» Document passage:
+===+

That is not to say that everything is completely settled and there is nothing left to discover about transportability, generalizability, external validity, and selection bias, however. Formal definitions of these and related terms are constantly changing and shifting to adapt to new discoveries and theoretical frameworks. Some external validity issues (e.g., extending inferences from a study sample in Georgia to a target population in the wider United States) may be called generalizability questions by some and transportability questions by others. Additionally, ongoing work in the field includes, but is not limited to, comparing the performance of different analytic methods, exploring ways to perform sensitivity analyses that account for unmeasured outcome predictors and effect measure modifiers [56, 57], identifying novel applications for these methods in meta-analytic and subgroup contexts [58, 59], and methods for “fusing” transported estimates with those generated from the target population [60, 61]. As these methods are applied more and more frequently to real-world substantive scenarios, further areas for innovation are bound to be identified.

+===+

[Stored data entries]
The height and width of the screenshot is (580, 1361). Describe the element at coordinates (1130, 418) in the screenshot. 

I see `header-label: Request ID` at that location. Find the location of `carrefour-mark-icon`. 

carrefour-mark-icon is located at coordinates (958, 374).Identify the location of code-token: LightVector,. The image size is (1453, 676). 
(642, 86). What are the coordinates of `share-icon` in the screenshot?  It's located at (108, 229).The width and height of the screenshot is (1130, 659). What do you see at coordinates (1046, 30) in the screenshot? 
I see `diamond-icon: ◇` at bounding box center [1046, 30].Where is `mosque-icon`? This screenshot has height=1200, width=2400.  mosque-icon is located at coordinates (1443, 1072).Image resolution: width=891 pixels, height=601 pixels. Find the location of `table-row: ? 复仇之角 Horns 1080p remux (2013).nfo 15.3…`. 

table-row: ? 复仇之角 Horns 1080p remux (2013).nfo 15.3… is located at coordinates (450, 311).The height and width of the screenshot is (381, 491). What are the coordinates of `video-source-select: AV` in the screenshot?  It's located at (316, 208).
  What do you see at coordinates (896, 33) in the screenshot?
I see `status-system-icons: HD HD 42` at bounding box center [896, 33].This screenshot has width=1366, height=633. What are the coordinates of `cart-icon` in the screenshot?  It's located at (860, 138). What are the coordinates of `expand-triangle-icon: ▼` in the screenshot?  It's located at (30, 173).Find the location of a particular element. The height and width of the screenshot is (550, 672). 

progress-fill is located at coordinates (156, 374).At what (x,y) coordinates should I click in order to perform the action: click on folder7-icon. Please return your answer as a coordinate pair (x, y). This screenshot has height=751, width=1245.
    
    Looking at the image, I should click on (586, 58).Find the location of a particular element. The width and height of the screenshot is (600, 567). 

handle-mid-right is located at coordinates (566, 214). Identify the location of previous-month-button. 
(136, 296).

+===+

» Exercise description: Extract the full passage on transportability and external validity, reproducing every word and mark unchanged.

» Answer:
That is not to say that everything is completely settled and there is nothing left to discover about transportability, generalizability, external validity, and selection bias, however. Formal definitions of these and related terms are constantly changing and shifting to adapt to new discoveries and theoretical frameworks. Some external validity issues (e.g., extending inferences from a study sample in Georgia to a target population in the wider United States) may be called generalizability questions by some and transportability questions by others. Additionally, ongoing work in the field includes, but is not limited to, comparing the performance of different analytic methods, exploring ways to perform sensitivity analyses that account for unmeasured outcome predictors and effect measure modifiers [56, 57], identifying novel applications for these methods in meta-analytic and subgroup contexts [58, 59], and methods for “fusing” transported estimates with those generated from the target population [60, 61]. As these methods are applied more and more frequently to real-world substantive scenarios, further areas for innovation are bound to be identified.